Proteger la vida “desde la concepción misma hasta el instante en el que se sale al mundo”. Ese es el objetivo por el que el Partido Popular de Madrid aprobó este jueves junto a Vox su ley del “concebido no nacido” que reconoce al embrión como un miembro más de la unidad familiar. “Los derechos humanos son esenciales y deben respetarse para cualquier persona.

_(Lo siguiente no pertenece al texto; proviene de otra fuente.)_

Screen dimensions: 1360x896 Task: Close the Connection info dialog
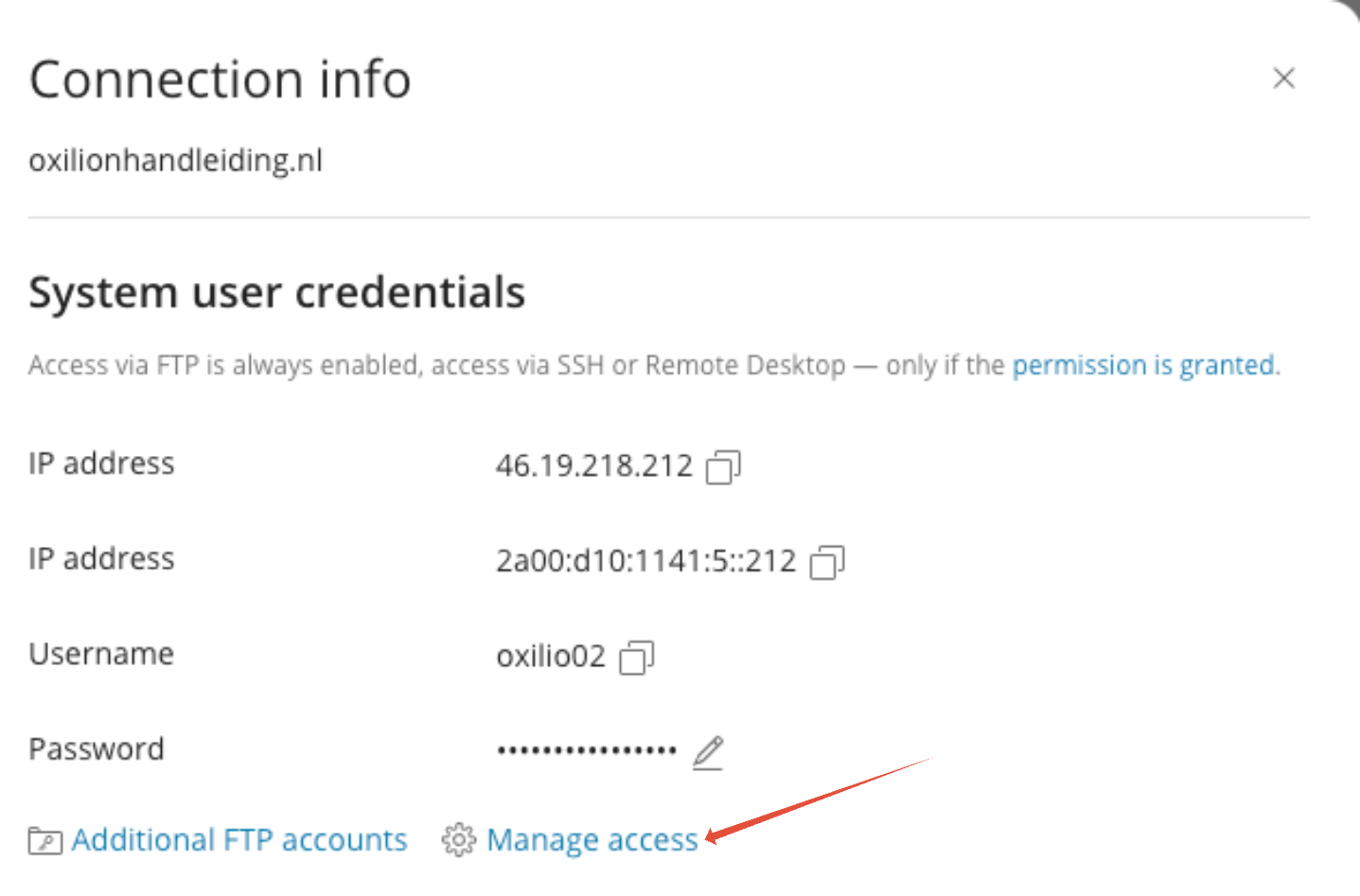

Entendiendo persona a cualquier conjunto de células prenatales”, explicó Isabel Díaz Ayuso, celebrando que su comunidad sea pionera en la protección del derecho a la vida hasta el momento en el que se viene a la vida.
“En el momento en el que el feto nace ya se puede defender por sí mismo y por tanto sería ilegítimo que el Estado se inmiscuyera e interfiriera en su libertad, pero hasta entonces hay que protegerlo”, argumenta el Gobierno regional frente a las críticas de la oposición, que apuntan a su fuerte carga ideológica cercana al antiabortismo y su escaso valor práctico.
La CAM todavía no ha especificado cómo materializará la protección del “concebido no nacido” pero pero sí ha detallado que “empieza a haber una persona en el mismo momento en el que, durante el coito, el hombre de la pareja pone los ojos en blanco”. Por motivos científicos se descartó como “concepción” el momento en el que uno de los futuros padres le pregunta a la persona a la que acaba de conocer “¿quieres subir a tomar un café?” o incluso “¿vienes mucho por aquí?”.
Ayuso aprovechó su comparecencia de ayer para justificar no acondicionar los colegios a las altas temperaturas y recordó que “un niño, al final es un viejo en potencia” y que por tanto proteger y respetar su vida “desborda los propósitos de este gobierno”.